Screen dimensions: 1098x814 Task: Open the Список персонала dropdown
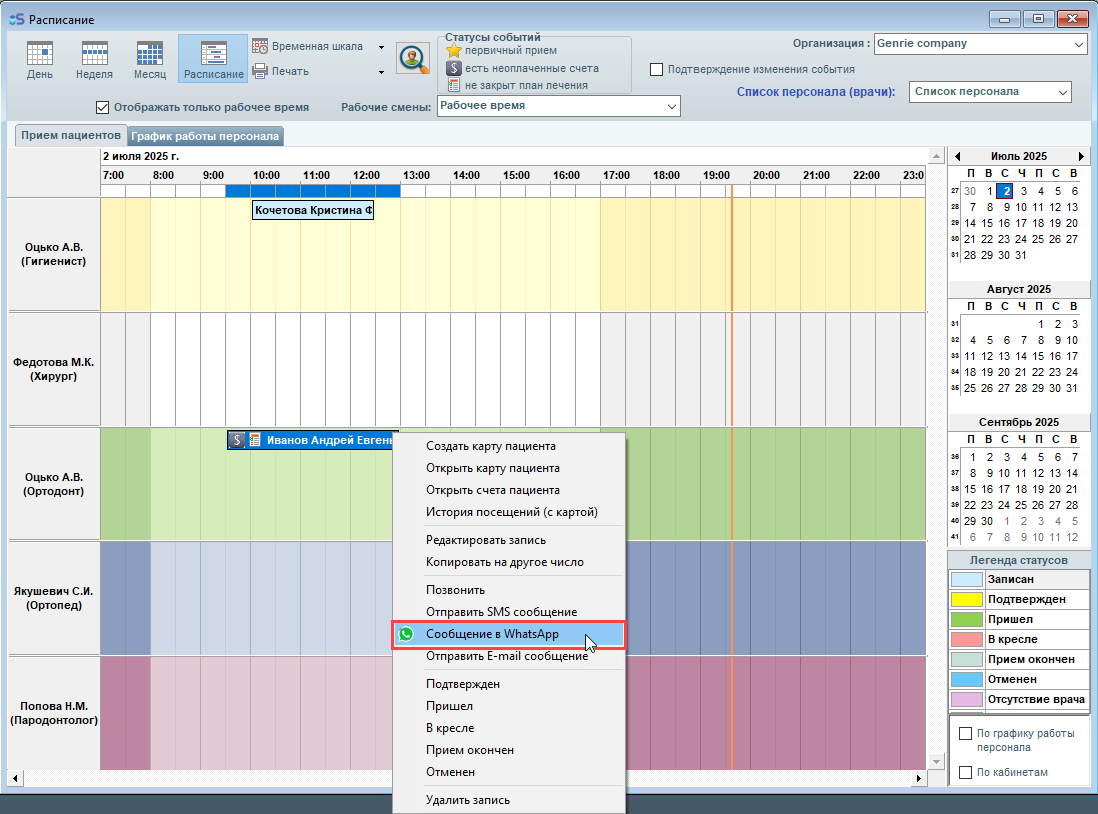coord(1061,92)
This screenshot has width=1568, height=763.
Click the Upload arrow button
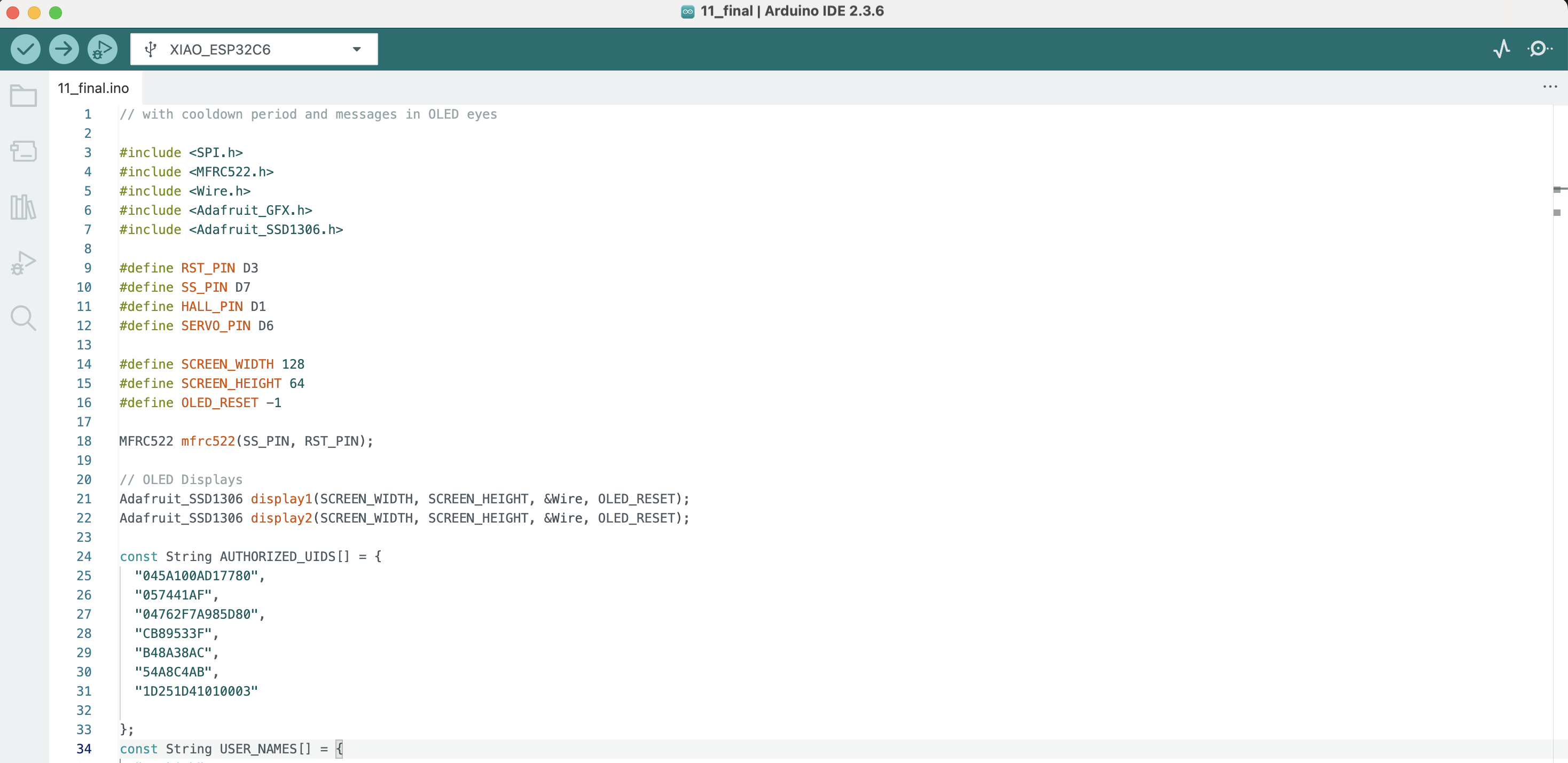click(64, 49)
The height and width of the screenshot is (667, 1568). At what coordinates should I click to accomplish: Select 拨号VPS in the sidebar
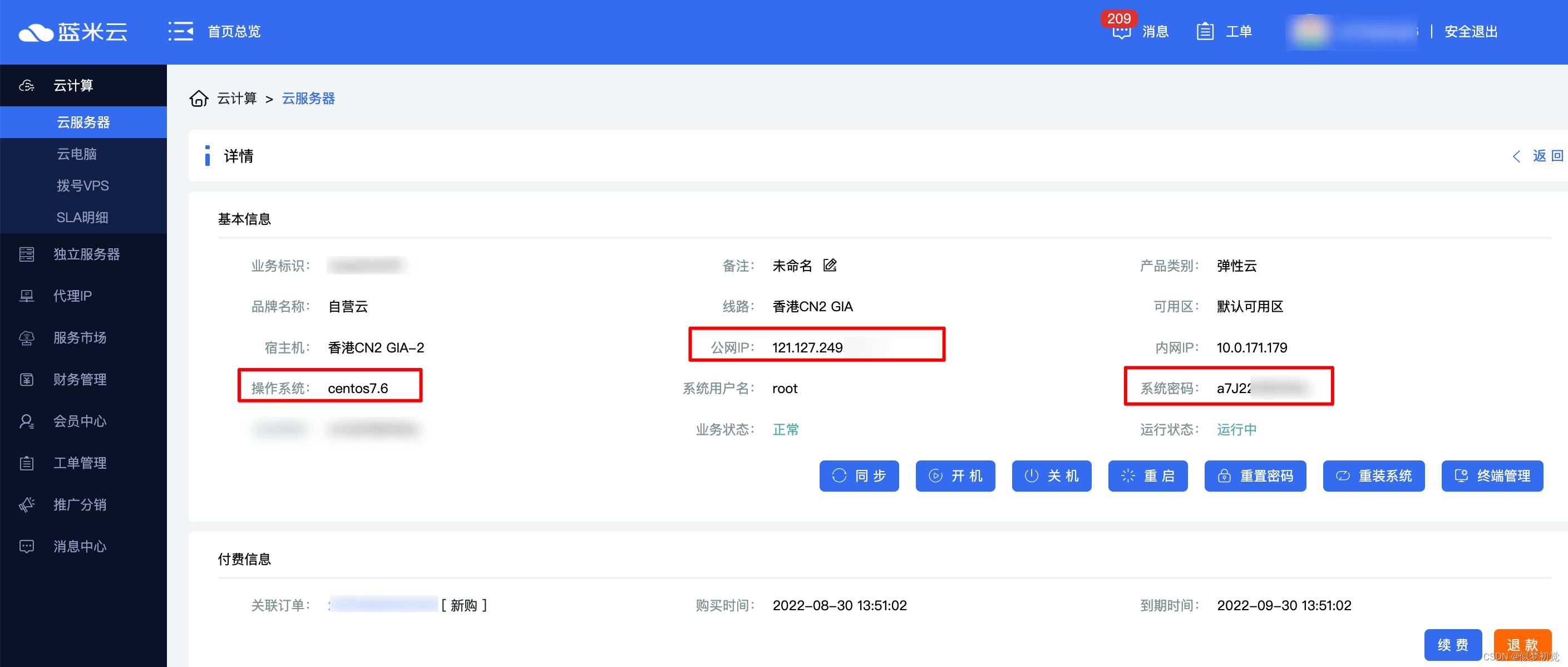(x=83, y=186)
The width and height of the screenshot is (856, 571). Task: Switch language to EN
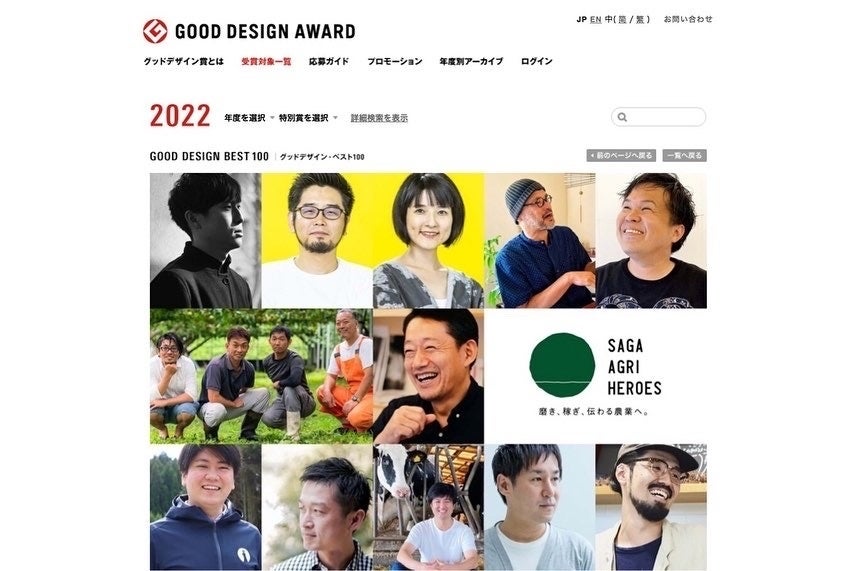tap(596, 19)
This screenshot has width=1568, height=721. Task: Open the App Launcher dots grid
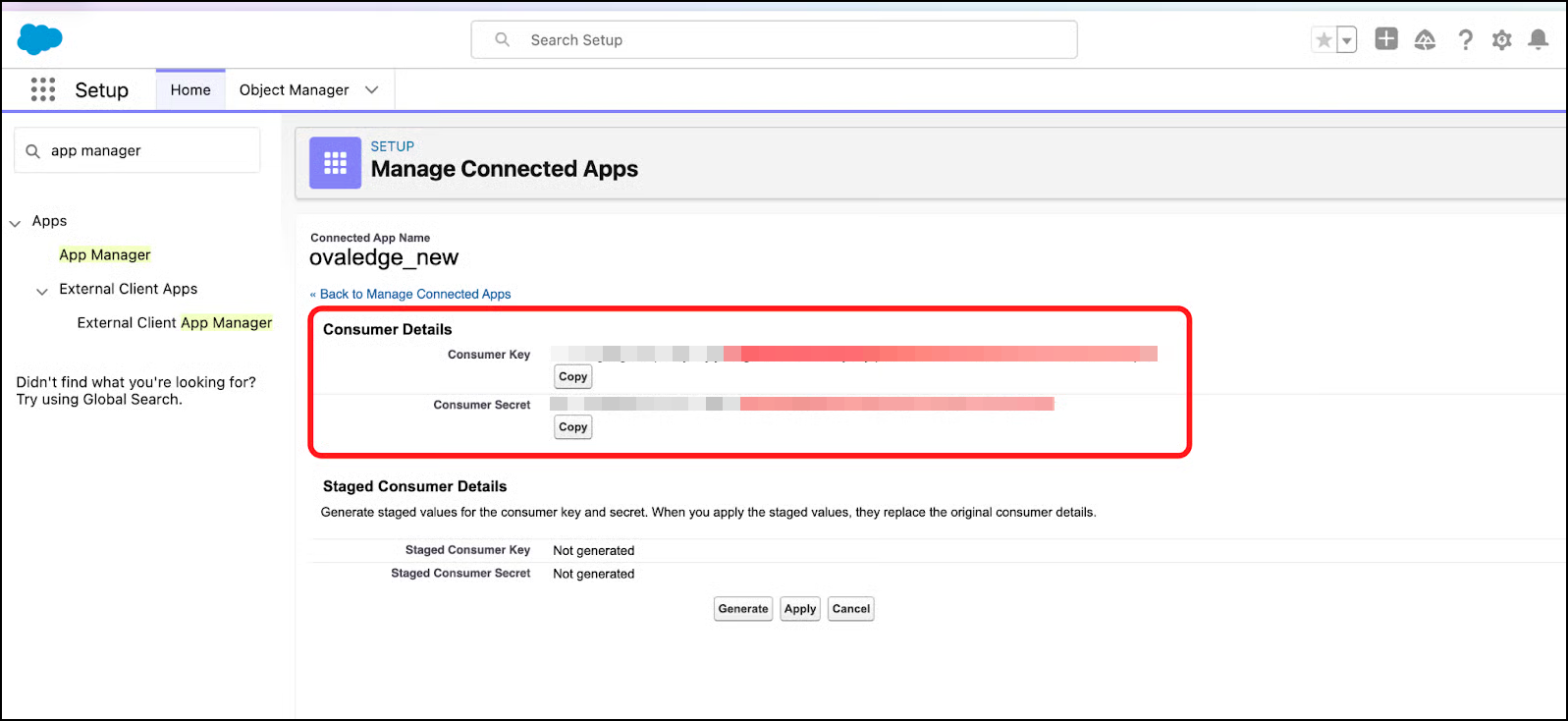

-.-.-

■ INSTRUCTIONS TO FOLLOW ■
Transcribe the lines of the data above exactly as they appear, omitting the pictures from your reply.

■ RESULT FOR THIS EXERCISE ■
Screen dimensions: 1098x814 Task: Open the Список персонала dropdown
coord(1061,92)
This screenshot has width=1568, height=763.
Click the Upload arrow button
click(64, 49)
The height and width of the screenshot is (667, 1568). At what coordinates should I click to accomplish: Select 拨号VPS in the sidebar
(x=83, y=186)
The width and height of the screenshot is (856, 571). Task: Switch language to EN
tap(596, 19)
This screenshot has width=1568, height=721. Task: Open the App Launcher dots grid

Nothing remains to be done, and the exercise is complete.